§ WHAT THE TASK REQUIRES:
The answer is to be an exact copy of the lines below running from the line with "Click the Change" down to the line with "This screenshot has height=840, width=1409.", both ends included, and nothing more.

§ DATASET EXTRACT:
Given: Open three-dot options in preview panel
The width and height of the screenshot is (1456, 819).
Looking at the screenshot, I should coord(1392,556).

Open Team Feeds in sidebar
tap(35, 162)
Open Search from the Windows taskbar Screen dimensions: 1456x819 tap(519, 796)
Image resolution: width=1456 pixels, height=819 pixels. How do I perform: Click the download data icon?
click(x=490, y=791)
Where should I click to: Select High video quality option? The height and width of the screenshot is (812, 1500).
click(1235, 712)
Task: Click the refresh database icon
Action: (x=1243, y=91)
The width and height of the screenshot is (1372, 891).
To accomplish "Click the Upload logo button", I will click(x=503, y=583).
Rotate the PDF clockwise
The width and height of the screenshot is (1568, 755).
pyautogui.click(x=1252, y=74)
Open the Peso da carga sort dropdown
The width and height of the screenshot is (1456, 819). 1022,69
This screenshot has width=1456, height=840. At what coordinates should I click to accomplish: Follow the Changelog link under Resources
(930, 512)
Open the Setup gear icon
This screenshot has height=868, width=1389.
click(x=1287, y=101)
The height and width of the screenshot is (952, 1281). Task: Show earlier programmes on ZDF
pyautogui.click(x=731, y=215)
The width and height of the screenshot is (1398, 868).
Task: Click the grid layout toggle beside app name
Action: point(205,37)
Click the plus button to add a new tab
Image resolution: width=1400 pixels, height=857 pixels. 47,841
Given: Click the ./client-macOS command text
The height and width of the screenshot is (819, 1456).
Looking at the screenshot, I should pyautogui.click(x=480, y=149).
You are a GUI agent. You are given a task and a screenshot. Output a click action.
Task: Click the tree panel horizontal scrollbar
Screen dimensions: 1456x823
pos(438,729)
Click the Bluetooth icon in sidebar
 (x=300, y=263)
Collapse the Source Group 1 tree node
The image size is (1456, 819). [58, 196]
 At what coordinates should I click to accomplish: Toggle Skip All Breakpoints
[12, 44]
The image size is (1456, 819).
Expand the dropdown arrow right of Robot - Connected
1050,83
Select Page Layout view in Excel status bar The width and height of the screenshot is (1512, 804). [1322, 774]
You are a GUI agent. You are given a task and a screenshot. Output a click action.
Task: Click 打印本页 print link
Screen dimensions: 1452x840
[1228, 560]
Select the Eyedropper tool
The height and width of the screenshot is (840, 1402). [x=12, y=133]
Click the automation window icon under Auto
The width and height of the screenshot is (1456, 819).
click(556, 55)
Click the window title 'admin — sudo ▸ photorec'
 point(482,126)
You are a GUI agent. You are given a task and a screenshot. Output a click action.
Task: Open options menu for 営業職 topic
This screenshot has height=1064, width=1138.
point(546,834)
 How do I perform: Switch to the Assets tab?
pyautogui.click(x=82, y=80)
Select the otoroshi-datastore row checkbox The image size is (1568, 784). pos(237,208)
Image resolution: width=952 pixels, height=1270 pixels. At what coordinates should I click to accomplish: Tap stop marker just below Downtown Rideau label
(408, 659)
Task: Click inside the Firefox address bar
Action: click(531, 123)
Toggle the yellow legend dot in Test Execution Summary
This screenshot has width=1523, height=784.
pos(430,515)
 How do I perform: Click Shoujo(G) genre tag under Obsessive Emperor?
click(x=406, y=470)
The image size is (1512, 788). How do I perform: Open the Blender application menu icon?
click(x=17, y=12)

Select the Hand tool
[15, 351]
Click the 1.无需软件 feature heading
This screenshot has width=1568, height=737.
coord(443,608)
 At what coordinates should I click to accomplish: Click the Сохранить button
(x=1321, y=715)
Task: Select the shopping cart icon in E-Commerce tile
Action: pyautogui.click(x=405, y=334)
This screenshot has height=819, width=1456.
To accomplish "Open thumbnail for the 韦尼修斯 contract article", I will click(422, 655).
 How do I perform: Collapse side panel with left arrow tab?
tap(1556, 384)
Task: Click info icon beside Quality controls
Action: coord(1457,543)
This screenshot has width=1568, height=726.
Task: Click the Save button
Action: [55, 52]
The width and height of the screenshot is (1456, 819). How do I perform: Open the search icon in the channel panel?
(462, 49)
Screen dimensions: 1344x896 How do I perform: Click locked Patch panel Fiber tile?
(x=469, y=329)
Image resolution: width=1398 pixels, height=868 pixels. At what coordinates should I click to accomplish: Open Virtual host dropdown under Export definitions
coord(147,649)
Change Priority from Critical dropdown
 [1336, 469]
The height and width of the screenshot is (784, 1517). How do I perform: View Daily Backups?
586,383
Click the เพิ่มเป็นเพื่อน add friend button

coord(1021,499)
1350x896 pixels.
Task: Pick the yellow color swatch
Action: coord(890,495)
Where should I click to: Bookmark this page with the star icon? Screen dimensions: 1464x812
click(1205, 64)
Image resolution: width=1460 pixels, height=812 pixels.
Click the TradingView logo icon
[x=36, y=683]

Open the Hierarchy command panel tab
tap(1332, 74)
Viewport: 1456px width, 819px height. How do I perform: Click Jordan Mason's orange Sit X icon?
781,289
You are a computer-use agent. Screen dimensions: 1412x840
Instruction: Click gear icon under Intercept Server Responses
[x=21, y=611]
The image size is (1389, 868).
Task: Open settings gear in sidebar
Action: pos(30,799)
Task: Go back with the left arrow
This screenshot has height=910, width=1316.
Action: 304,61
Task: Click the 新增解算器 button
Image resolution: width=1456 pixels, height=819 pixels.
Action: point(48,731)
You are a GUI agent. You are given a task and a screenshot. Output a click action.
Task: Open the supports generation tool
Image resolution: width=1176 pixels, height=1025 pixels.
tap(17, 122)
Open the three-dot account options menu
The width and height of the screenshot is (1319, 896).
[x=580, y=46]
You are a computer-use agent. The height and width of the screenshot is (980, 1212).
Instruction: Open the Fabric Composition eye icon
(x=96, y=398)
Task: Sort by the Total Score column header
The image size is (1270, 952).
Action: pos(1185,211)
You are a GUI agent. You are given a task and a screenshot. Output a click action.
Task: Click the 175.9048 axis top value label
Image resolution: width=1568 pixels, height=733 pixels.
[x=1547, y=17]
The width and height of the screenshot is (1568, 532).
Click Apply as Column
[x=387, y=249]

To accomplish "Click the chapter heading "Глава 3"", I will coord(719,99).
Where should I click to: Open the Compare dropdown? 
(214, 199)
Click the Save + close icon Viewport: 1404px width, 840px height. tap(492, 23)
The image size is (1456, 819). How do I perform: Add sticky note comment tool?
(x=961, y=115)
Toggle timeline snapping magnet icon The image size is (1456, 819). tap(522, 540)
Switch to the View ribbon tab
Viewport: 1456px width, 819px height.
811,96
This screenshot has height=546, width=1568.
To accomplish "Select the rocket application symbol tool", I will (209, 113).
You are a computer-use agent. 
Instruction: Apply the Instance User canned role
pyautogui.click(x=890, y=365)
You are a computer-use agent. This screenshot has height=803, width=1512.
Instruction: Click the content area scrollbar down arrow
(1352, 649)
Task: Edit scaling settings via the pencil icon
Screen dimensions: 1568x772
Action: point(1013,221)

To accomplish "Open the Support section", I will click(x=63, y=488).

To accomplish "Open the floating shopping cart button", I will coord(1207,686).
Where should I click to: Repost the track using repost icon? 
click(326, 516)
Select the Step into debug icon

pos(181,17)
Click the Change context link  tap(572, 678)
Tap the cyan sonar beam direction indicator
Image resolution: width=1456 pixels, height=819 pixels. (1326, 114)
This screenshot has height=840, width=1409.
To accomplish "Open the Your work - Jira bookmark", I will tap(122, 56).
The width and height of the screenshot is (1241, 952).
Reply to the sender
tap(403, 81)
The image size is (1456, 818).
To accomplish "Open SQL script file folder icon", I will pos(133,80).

§ ANSWER AREA:
Click the Change context link  tap(572, 678)
Tap the cyan sonar beam direction indicator
Image resolution: width=1456 pixels, height=819 pixels. (1326, 114)
This screenshot has height=840, width=1409.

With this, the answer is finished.